ATLANTA - The Georgia Bureau of Investigation unit tasked with investigating online child exploitation needs more manpower to be able to handle more cases and make more arrests.
"Last year, in 2020, Georgia received over 11,600 cyber tips from the National Center for Missing and Exploited Children. The year before that we received about 7,100 and the year before that we received about 5,200," said Debbie Garner, the special agent in charge of the child exploitation and computer crimes unit with the GBI.
The GBI also works to train members of the Georgia Internet Crimes Against Children Task Force, which is made up of 260 law enforcement and prosecutorial agencies.
Right now, she said the unit has to make difficult decisions to determine which cases take priority.

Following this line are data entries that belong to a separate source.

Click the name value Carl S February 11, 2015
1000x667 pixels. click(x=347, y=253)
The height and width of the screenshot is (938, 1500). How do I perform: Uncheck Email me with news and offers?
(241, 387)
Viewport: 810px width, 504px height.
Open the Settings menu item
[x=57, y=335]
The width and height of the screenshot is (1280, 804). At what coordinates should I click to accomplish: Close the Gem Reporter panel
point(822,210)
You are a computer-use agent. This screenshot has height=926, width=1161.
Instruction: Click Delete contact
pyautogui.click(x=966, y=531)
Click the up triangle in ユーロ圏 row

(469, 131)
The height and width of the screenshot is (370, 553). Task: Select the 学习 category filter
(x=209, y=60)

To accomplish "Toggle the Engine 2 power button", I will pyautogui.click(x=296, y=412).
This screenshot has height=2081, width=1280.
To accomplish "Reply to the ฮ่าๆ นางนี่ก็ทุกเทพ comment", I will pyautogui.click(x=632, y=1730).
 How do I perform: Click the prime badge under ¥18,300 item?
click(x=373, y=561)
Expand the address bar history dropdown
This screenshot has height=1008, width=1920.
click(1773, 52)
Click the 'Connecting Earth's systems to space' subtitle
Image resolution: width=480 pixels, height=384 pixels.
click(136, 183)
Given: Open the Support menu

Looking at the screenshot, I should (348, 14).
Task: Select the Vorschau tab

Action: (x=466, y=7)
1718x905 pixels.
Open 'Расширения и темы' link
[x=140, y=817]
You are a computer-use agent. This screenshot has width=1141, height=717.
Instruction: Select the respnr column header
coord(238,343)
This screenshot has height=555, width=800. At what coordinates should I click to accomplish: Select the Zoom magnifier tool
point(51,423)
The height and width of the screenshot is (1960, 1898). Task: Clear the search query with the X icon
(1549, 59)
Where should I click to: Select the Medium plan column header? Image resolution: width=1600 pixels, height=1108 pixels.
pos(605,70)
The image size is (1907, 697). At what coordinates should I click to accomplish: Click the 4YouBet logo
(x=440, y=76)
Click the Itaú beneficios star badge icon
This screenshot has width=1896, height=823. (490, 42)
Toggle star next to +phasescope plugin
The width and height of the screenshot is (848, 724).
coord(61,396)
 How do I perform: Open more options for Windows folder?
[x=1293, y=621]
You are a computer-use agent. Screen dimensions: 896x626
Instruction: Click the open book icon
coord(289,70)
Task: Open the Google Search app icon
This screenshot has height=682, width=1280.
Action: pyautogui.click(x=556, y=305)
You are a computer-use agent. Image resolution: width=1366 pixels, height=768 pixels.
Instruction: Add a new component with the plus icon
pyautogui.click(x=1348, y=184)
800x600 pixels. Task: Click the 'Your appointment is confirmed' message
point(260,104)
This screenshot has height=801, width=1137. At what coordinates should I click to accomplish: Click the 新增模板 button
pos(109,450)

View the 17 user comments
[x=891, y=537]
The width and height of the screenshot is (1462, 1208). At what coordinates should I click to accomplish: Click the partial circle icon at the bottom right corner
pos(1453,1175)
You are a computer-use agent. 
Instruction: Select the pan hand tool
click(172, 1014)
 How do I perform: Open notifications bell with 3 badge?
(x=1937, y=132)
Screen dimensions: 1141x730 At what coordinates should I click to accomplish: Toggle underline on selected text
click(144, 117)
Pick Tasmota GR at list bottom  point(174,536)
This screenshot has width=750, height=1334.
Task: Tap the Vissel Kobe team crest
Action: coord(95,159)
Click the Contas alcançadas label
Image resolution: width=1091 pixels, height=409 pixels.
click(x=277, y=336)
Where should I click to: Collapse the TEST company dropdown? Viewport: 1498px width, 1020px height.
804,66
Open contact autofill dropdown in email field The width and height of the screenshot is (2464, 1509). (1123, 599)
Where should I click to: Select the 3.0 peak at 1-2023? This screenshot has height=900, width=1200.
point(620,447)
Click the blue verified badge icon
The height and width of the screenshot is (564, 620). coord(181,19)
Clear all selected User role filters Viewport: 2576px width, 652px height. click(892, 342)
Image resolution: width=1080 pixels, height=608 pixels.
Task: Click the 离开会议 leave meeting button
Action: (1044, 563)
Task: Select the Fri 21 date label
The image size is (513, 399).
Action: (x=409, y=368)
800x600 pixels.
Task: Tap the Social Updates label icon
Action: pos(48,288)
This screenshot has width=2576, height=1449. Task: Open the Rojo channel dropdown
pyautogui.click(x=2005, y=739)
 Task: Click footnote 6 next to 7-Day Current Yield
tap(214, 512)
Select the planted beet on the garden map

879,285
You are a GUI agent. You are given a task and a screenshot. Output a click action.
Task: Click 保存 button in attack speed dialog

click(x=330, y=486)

"We are at a point where we literally can't do more work without more resources," Garner said.
She said tips come from internet service providers and apps like Facebook and TikTok, which are all required to report inappropriate content.
Garner said the ability of these companies to find content is what's contributing to the increase in tips. In addition, she said it's easier for predators to access child pornography.
"There are very smart people writing very complex algorithms and software programs to help find this content on their platforms. It used to be that you had to sit at a desktop, a stationary place to look for child porn, but now people can do it in their car, they can do it at work, they can do it on their phones. It's just easier to do now."
She says so far this year, the task force has arrested 150 people. Last year, the task force and the GBI combined, arrested close to 500 people.
Garner said, however, that number has the potential to be higher.
"We are basically working the cases where we feel kids are in danger, the worst of the worst offenders. Some of them, admittedly, will go unworked."
This unit handles cases involving child pornography, online enticement of children, and child sex trafficking.
The agents are undoubtedly exposed to horrifying images, but Garner said it's these unworked cases that take a mental and emotional toll.
"The worst thing is not the content. it's the cases that they can't get to. It's the cases where there may be kids who are waiting for them to help them and we can't get to them."